TÂCHE COURTE A — Indiquez, s'il vous plaît, le nombre de lignes qui contiennent la chaîne « value », en respectant la casse, sans rien ajouter d'autre.

EXTRAIT DU DOCUMENT —
————

Deanne Kuhn, psychologue à Columbia, estime que le plus important dans notre façon de penser, ce n’est pas quelles croyances nous avons sur le monde. Ce qui compte vraiment, c’est de savoir pourquoi nous avons ces croyances (une croyance pouvant-être n’importe quelle théorie : être de gauche, penser qu’il va pleuvoir demain, croire en les extraterrestres…).
L’esprit critique c’est la faculté à :
- identifier et affiner ses croyances sur le monde.
- jauger notre confiance en ses croyances.
- mettre à jour ses croyances.
Les compétences qui mènent à un esprit critique
Le système éducatif ne permet pas aux jeunes de développer convenablement leur esprit critique, car il transmet majoritairement du savoir au lieu de transmettre les compétences du savoir.
Ce n’est pas la faute de l’éducation nationale. Leon Bostein rappelle assez bien cette ironie : les adultes veulent de meilleures écoles pour leurs enfants, alors qu’eux-même ne respectent généralement pas l’éducation et le savoir.

————

TÂCHE COURTE B — Recopiez à l'identique le passage du texte sur l'esprit critique allant de « - jauger notre » jusqu'à « compétences du savoir. ».

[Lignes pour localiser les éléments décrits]
————

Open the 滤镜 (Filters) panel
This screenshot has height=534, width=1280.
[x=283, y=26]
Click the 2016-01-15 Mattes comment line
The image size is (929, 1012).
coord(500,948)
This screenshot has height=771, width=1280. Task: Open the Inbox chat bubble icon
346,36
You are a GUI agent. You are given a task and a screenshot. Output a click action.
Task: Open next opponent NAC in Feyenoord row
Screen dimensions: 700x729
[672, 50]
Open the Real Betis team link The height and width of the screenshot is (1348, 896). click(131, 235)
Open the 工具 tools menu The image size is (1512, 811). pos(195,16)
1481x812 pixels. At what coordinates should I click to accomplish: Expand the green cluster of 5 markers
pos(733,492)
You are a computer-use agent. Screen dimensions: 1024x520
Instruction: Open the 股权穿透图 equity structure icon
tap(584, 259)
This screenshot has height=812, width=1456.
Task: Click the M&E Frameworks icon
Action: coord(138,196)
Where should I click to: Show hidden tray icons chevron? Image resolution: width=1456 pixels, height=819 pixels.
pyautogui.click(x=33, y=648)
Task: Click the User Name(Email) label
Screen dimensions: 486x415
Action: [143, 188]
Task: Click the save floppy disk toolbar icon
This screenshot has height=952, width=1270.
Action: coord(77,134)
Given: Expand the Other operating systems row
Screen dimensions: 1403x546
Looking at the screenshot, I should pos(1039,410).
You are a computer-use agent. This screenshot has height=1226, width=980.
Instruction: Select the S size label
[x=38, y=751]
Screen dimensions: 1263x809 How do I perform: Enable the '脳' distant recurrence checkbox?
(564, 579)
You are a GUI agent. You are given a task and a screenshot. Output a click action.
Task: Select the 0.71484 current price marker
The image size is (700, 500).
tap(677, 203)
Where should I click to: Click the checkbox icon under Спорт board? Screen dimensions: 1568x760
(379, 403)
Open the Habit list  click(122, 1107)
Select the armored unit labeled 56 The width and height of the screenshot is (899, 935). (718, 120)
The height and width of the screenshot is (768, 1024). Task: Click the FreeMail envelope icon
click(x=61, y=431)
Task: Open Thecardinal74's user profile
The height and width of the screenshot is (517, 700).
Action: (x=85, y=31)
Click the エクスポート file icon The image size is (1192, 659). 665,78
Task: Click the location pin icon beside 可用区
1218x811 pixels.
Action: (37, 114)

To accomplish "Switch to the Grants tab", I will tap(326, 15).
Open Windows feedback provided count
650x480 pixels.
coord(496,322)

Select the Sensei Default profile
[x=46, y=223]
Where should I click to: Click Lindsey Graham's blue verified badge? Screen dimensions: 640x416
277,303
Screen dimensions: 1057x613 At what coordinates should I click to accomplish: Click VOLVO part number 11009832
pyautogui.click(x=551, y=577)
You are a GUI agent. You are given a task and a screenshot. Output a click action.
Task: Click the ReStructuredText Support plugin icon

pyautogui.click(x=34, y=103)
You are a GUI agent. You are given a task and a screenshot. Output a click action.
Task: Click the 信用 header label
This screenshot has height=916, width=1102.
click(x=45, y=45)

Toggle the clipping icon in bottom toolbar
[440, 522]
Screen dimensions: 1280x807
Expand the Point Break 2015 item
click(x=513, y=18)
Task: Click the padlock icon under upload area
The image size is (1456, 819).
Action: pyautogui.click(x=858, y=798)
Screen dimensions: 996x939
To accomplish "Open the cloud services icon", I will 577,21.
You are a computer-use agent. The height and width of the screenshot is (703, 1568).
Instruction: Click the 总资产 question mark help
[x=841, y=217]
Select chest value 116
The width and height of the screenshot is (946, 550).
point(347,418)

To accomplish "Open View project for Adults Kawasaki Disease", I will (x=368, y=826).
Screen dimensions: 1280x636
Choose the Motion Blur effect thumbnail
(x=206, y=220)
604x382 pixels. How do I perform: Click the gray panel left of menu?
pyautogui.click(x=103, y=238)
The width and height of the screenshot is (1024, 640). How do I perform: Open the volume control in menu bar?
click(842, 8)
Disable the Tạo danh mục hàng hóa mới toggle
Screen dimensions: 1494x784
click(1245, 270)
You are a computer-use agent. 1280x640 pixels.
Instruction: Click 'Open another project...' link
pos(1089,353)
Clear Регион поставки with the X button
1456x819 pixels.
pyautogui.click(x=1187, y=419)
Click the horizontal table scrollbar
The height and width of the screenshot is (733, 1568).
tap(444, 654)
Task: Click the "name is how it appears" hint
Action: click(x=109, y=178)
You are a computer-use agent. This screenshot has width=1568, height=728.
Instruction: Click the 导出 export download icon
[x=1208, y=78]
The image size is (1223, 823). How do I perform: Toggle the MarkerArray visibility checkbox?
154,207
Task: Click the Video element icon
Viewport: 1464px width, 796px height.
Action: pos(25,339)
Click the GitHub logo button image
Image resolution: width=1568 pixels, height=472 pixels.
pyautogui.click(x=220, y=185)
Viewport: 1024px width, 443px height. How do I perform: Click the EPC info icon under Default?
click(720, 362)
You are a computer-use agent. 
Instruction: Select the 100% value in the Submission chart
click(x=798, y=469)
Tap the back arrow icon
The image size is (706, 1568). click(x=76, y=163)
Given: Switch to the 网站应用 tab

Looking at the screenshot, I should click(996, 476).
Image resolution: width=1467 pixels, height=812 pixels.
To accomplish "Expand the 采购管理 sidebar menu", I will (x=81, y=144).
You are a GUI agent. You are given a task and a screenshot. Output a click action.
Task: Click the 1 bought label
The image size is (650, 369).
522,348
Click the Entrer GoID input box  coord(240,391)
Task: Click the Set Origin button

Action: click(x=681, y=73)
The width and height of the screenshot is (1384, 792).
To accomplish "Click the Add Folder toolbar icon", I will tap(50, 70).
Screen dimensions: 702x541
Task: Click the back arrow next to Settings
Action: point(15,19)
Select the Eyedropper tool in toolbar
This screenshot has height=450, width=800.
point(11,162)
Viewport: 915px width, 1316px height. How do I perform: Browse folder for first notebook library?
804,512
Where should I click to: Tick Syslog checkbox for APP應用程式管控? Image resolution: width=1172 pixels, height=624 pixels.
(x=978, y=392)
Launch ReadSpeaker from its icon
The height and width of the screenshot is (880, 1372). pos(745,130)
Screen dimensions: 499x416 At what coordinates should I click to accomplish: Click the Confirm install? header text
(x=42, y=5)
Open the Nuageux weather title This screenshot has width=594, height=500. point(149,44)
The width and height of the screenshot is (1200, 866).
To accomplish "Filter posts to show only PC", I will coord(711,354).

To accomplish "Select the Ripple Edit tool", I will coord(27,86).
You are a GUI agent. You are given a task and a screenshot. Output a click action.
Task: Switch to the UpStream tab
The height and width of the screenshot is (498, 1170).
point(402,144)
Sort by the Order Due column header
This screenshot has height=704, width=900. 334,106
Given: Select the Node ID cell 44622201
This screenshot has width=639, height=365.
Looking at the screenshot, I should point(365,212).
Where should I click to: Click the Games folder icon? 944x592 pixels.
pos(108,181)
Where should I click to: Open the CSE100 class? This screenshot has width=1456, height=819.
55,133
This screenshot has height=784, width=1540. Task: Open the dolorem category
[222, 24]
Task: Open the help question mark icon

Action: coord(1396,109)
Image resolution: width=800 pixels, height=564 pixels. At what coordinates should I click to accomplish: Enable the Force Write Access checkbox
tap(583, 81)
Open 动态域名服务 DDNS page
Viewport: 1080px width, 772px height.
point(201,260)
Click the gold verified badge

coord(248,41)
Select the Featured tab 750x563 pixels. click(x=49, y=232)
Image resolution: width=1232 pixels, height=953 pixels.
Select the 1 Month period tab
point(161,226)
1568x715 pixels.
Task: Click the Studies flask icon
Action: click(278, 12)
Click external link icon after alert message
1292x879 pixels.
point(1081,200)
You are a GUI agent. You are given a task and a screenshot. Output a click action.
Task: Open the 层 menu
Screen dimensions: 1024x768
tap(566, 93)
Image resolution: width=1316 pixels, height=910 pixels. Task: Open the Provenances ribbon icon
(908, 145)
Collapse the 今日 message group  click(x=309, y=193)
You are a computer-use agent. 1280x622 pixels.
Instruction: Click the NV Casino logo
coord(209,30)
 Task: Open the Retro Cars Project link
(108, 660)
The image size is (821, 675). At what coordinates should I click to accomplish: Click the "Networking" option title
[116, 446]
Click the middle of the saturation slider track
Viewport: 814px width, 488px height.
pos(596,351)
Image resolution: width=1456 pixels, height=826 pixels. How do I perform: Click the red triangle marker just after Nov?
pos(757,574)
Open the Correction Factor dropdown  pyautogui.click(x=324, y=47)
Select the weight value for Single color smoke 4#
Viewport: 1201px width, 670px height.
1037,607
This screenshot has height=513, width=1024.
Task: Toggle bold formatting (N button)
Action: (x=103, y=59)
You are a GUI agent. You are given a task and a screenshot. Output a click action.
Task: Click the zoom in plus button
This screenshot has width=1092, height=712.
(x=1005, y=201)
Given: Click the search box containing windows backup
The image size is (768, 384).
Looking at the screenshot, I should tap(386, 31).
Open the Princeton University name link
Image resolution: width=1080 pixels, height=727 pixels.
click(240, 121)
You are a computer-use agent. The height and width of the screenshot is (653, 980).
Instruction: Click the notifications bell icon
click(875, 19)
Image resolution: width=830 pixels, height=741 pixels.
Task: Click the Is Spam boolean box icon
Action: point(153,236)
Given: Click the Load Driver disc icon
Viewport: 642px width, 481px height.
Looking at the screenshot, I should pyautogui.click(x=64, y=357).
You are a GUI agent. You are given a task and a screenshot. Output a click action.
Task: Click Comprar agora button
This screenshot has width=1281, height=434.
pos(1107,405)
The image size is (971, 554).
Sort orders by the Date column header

————

RÉSULTAT OBTENU A — 3

RÉSULTAT OBTENU B —
- jauger notre confiance en ses croyances.
- mettre à jour ses croyances.
Les compétences qui mènent à un esprit critique
Le système éducatif ne permet pas aux jeunes de développer convenablement leur esprit critique, car il transmet majoritairement du savoir au lieu de transmettre les compétences du savoir.